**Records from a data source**
——

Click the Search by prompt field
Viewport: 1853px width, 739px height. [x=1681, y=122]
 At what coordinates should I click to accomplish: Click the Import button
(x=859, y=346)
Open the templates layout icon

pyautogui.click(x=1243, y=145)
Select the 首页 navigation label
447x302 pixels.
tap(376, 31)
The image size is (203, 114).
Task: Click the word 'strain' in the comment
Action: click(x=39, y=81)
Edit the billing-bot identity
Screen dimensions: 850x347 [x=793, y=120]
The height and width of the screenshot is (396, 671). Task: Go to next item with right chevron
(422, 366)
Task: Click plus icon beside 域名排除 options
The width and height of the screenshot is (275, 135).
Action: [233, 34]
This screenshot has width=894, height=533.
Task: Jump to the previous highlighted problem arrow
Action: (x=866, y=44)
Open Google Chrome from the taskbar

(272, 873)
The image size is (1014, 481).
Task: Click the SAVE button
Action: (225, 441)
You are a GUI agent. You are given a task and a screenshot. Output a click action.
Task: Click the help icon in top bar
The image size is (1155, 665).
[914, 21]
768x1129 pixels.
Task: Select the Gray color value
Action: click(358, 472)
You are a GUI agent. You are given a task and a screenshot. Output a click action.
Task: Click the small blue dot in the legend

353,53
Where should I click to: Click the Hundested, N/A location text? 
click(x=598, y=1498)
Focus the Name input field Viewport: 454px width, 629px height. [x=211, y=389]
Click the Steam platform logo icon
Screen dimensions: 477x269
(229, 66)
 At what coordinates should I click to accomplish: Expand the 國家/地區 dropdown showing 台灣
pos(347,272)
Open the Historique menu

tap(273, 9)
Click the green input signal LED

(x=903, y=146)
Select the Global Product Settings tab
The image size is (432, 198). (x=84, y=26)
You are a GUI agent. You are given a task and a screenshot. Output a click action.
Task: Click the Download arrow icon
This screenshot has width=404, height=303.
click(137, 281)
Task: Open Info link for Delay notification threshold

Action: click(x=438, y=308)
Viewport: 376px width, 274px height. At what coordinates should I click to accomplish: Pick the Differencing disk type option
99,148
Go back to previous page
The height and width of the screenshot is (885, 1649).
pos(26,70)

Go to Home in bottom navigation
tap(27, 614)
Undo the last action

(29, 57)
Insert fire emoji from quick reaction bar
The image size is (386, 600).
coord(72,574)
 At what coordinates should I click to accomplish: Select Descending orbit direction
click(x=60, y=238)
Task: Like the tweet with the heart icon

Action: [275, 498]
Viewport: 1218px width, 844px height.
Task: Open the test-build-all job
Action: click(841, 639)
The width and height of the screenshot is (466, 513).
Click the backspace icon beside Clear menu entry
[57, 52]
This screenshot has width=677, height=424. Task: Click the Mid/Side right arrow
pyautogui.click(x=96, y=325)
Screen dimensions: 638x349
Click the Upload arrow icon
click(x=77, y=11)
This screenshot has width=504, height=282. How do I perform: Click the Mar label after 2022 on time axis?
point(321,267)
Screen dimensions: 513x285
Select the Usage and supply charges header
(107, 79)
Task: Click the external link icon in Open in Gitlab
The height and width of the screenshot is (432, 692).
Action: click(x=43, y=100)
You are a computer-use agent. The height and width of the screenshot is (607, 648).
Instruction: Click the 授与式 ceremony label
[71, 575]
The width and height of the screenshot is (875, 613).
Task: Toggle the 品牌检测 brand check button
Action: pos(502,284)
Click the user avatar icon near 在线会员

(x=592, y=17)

——

**Exercise goal**
What do the lines from the one with "You are a computer-use" through the last line of the entries say? Print them word for word, both ends included, and nothing else.

**Written solution**
You are a computer-use agent. The height and width of the screenshot is (607, 648).
Instruction: Click the 授与式 ceremony label
[71, 575]
The width and height of the screenshot is (875, 613).
Task: Toggle the 品牌检测 brand check button
Action: pos(502,284)
Click the user avatar icon near 在线会员

(x=592, y=17)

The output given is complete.